Residentes em vários pontos do país, como Braga, Porto, Coimbra ou Lisboa, os autores reunidos nesta obra são naturais de nove países distintos, em que a maioria partilha a língua portuguesa como língua-mãe. Há poetas do Brasil, Moçambique, Angola, Cabo Verde, Guiné-Bissau, Colômbia, Itália, Espanha e Guadalupe – “que ainda hoje é colónia de França. Pensar que ainda hoje existem colónias…” Todavia, há uma vontade de quebrar barreiras linguísticas e alcançar outras comunidades muito presentes no país, como a indiana ou árabe. “Sabemos que existem muitas comunidades imigrantes, em Portugal. Fizemos a chamada em outras línguas, em espanhol e inglês, para tentar alcançar outras comunidades, mas ainda não foi desta vez.” Talvez num segundo volume da antologia, uma ideia que já está a ser equacionada pela editora.
“O pessoal é político”
A obra “Volta Para Tua Terra” pretende, em primeiro lugar, combater as narrativas hegemónicas. “A literatura dá conta de uma parte que a historiografia não dá. A história conta do ponto de vista da totalidade, o que é que acontece na linha do tempo, e a literatura dá conta dessas subjetividades, ou seja, como é que essa dor se expressa em cada um, e isso é mais amplo.” O propósito dos curadores foi, portanto, o de utilizar a literatura como “uma ferramenta de disputa de narrativa, que expresse que também existiam pessoas, naquele momento, na História, que colocaram as suas subjetividades a favor de disputar um outro pensamento, um pensamento diferente.”

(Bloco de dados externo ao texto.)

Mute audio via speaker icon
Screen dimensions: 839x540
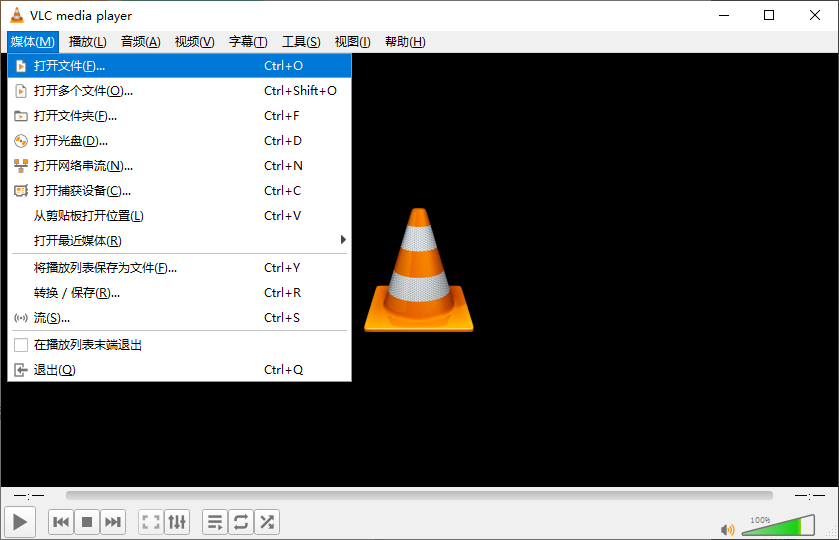point(727,530)
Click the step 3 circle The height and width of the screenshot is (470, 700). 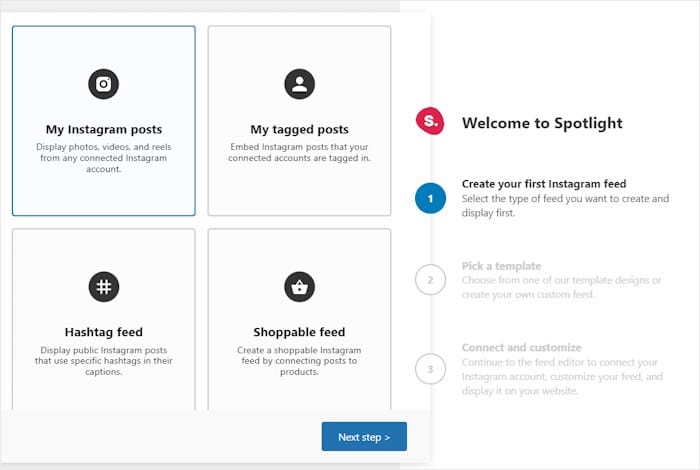(x=430, y=369)
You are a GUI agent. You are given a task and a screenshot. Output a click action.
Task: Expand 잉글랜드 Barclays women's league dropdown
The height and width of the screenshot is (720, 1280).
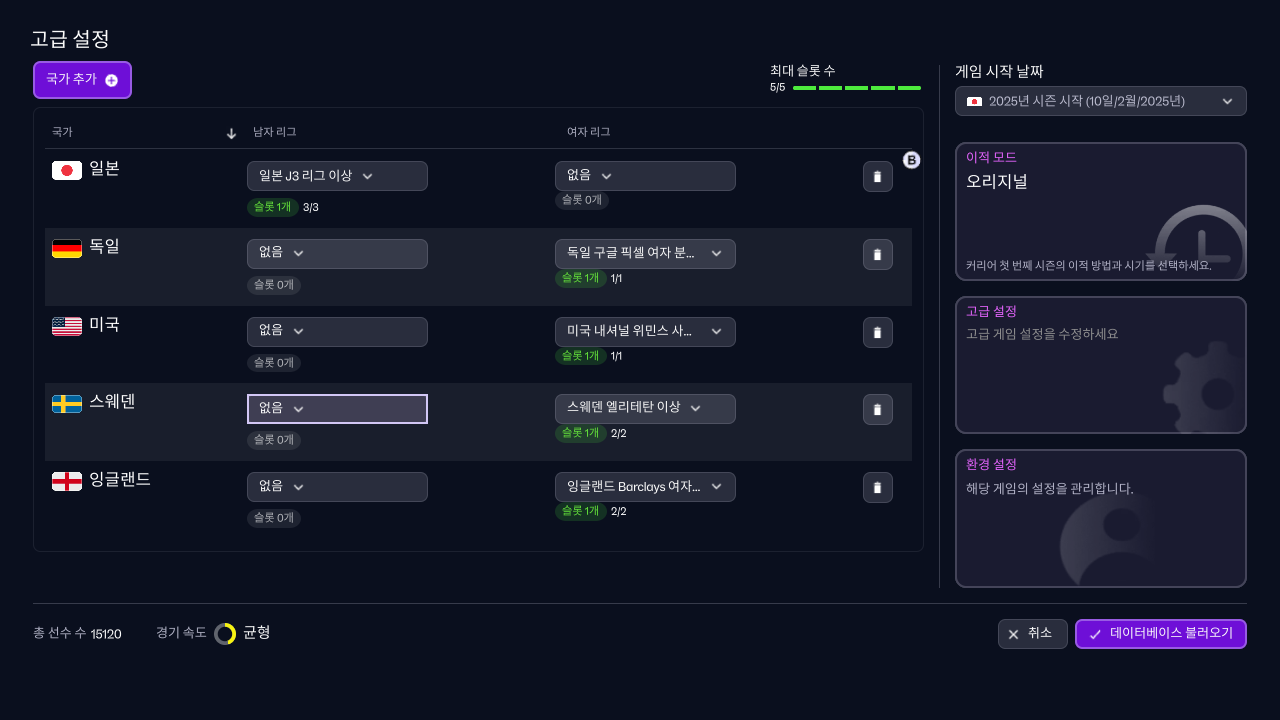pos(645,487)
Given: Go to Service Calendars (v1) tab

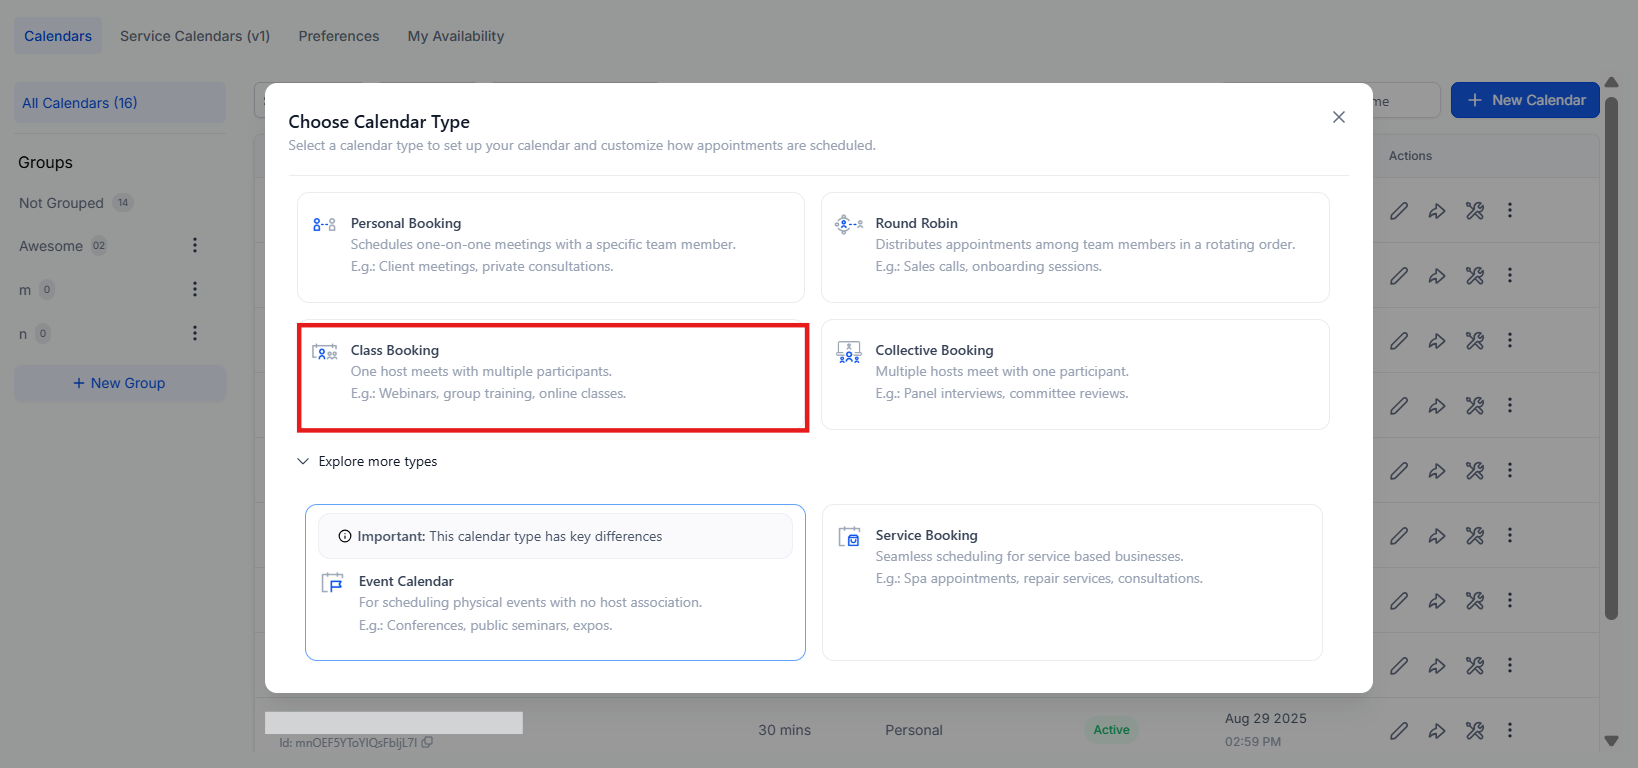Looking at the screenshot, I should click(x=195, y=36).
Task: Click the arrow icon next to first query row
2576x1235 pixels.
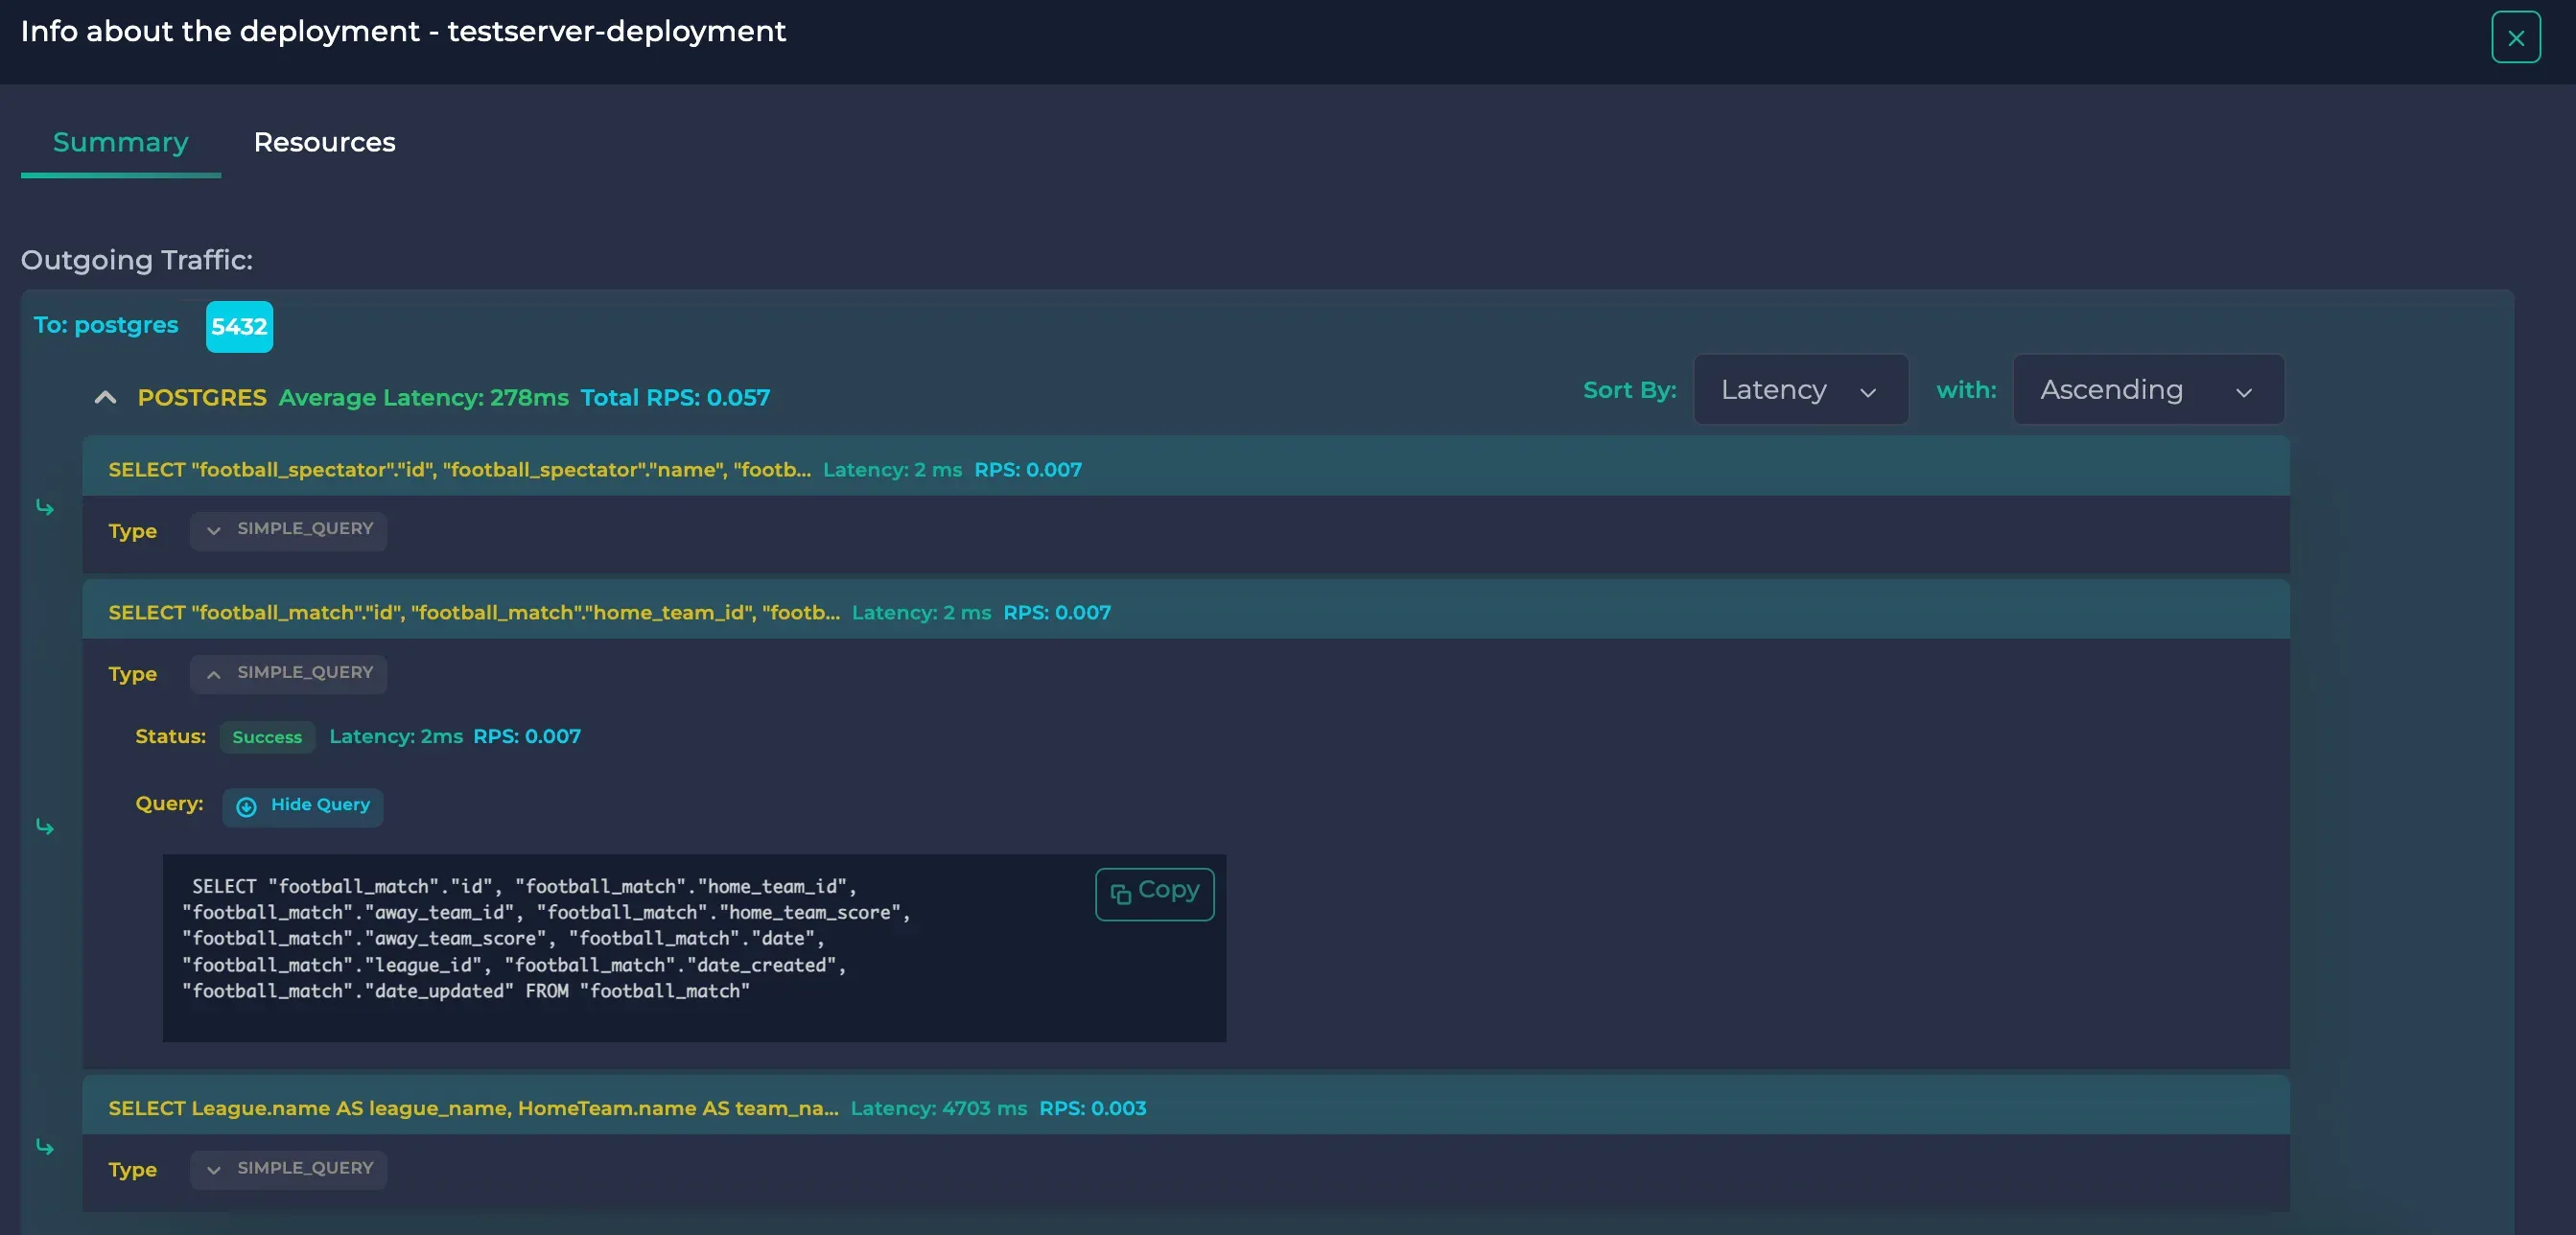Action: click(x=44, y=506)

Ao Gerador, a escritora explica que, mais do que refletir as vivências dos autores, enquanto imigrantes em Portugal, cada poema remete à subjetividade também do leitor. “Tem poema de que gosto muito, de um autor brasileiro, que fala assim – não me vou lembrar agora exatamente como é, mas… – «O poema que você lê é o poema que você tem em você também». Então, às vezes, vou ler um poema e vou interpretar aquilo de uma maneira e, se você ler, vai interpretar de outra. Porque isso tudo depende das referências que temos, das nossas vivências pessoais.”
Contudo, nota, esta não deixa de ser uma antologia com o cunho de que “o pessoal é político”. “As nossas vivências, a nossa questão biográfica, sim, é política e transforma-se muito em literatura, nesse sentido do pessoal é político, e acaba também se convertendo à linguagem.”
SMOOTHIE
ela cresceu numa favela de Bagdá
na primeira década deste século.
pelo menos uma vez por semana
era acordada em plena madrugada
pelo som ensurdecedor dos rotores
de um enorme helicóptero americano
dando vôos rasantes sobre sua casa
sem objetivo
para além
da intimidação.
hoje vive num subúrbio sossegado de Lisboa
traduzindo para o árabe novelas brasileiras.
quase morre de susto
toda vez que eu uso o liquidificador.
Luca Argel
"Tenho muitos poemas onde o poeta é a própria voz, ele está lá", clarifica Manuella, que, para dar-nos um outro exemplo, nos lê um poema de Luca Argel, que vive em Portugal há cerca de uma década. "Nesse caso, vê que já é completamente diferente. É o poeta que se desloca. O poeta trata da dor de outro imigrante, que não a dele, que também é imigrante. O poeta observa, é um observador de um outro que passou por uma situação, que vivenciou uma história de dor, que tem um trauma. E ele só aparece, aqui, no último verso: «Toda a vez que eu uso o liquidificador»”.